Dear Marc: I'm with you. Over the past year my shares of NTAP have performed considerably better than my EMC _but_ this has not led me to consider selling my EMC. They are both great companies. I intending holding my shares of both for a very, very long time.

Regards,

Lynn



To: BI*RI who wrote (1867)12/17/1999 3:48:00 PM
From: mthomas  Respond to of 10934
 
I understand your position perfectly, and my point is that every fund, every broker has sold EMC, can't get fired for buying EMC. This is not easily read into the stock price, but it is there. Yes, the storage market is currently divided into the price sectors, and NTAP will over the intermediate term outperform EMC, just because EMC is swollen (better than bloated, my apologies) with the kingdom ruling inefficiencies of a long-time no competition market. The large players will continue to rely on EMC, until scalability can be demonstrated by NTAP. Not that I do not want to play every company in this sector, but I must limit myself to the company best suited to grow. The dividend EMC pays is another factor that puts weight around the company's stock price, keeping it from dropping as it might otherwise. This dividend is taxed prior to distribution, and then taxed again when it hits a stockholders' account. This is a holdover from previous business models, not current for this market.

I would hold EMC if I were wealthy enough to diversify into anything less than the best grower.

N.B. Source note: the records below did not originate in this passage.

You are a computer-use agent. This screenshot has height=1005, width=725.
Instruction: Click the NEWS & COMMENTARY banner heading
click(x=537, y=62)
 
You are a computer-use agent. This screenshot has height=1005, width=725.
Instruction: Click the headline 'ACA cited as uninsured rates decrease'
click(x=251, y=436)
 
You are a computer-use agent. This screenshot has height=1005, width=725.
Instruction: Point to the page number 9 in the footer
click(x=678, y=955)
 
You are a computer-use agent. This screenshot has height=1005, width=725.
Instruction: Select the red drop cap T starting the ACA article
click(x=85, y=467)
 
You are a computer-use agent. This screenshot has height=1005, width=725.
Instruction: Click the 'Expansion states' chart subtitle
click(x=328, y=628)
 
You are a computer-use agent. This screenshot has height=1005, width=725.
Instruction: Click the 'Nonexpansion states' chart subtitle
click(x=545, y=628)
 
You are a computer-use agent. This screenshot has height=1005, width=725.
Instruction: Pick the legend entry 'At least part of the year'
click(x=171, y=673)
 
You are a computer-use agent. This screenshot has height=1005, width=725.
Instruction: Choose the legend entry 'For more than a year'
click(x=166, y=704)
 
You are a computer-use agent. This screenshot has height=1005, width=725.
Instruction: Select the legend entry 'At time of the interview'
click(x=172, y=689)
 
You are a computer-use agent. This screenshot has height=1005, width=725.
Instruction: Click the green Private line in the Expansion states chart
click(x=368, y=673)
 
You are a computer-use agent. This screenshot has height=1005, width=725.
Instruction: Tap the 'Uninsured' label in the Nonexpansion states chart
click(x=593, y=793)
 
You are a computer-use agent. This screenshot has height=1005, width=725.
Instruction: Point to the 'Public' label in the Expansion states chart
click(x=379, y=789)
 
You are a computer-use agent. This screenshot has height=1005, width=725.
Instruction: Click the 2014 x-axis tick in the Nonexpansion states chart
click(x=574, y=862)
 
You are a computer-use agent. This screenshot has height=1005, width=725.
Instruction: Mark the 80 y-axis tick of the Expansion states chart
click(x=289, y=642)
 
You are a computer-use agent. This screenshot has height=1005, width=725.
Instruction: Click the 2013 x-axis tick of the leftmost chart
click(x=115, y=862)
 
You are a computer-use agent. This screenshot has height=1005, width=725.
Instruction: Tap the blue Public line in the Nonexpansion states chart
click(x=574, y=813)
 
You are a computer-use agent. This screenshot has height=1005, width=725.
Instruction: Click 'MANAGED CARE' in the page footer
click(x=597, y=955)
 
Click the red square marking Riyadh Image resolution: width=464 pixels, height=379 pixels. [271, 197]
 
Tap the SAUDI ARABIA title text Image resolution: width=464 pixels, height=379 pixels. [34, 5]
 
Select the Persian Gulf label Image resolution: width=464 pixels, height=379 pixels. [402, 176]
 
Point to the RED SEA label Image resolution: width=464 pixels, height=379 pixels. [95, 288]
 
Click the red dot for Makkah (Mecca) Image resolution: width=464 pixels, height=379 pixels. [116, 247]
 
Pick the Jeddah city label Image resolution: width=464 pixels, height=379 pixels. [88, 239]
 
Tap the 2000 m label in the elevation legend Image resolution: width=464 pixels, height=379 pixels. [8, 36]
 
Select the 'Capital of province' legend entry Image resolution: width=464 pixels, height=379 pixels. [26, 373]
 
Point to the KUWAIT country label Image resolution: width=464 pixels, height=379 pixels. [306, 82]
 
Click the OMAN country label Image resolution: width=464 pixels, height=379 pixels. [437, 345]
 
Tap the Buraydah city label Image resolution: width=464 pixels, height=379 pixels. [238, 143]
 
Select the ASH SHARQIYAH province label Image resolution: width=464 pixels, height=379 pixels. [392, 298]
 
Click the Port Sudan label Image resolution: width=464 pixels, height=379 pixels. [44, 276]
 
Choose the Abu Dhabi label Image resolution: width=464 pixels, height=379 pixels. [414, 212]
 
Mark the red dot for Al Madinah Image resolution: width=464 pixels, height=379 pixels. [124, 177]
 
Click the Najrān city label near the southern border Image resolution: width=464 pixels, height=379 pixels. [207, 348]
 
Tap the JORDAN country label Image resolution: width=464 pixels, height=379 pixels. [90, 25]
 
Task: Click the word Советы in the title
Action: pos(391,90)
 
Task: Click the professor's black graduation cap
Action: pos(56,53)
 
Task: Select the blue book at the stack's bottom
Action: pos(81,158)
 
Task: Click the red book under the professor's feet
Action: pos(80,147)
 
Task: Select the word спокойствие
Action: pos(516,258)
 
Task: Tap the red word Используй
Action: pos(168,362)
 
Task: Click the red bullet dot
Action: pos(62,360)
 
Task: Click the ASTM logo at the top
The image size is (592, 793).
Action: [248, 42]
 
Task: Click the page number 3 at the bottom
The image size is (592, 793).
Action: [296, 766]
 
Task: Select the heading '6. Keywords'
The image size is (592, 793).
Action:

Sorry for using the word 'bloated', as I usually reserve that word for ATT. EMC is nowhere near their level of inefficiencies (sp?). Martin Thomas



To: BI*RI who wrote (1867)12/17/1999 5:13:00 PM
From: dwayanu  Read Replies (2) | Respond to of 10934
 
> I don't know why holders of NTAP have to think this is Red Sox vs. the Yankees.

Yes, there's little overlap at the moment, but....

There's a general assumption that EMC bought Data General last summer for DG's CLARiiON storage products, with the idea of EMC expanding into the middle size market (and into NTAP's space). CLARiiON under DG was mostly OEM'd to computer builders like Unisys, Bull, HP, Dell, StorageTek. Under EMC, they're adding a major direct sales effort into the middle-sized enterprise storage market "for price sensitive customers". [above summarized from Merrill Lynch report 10/99]

So some level of EMC/NTAP collision greater than present will occur, maybe late 2000 and into 2001. I'm betting on NTAP.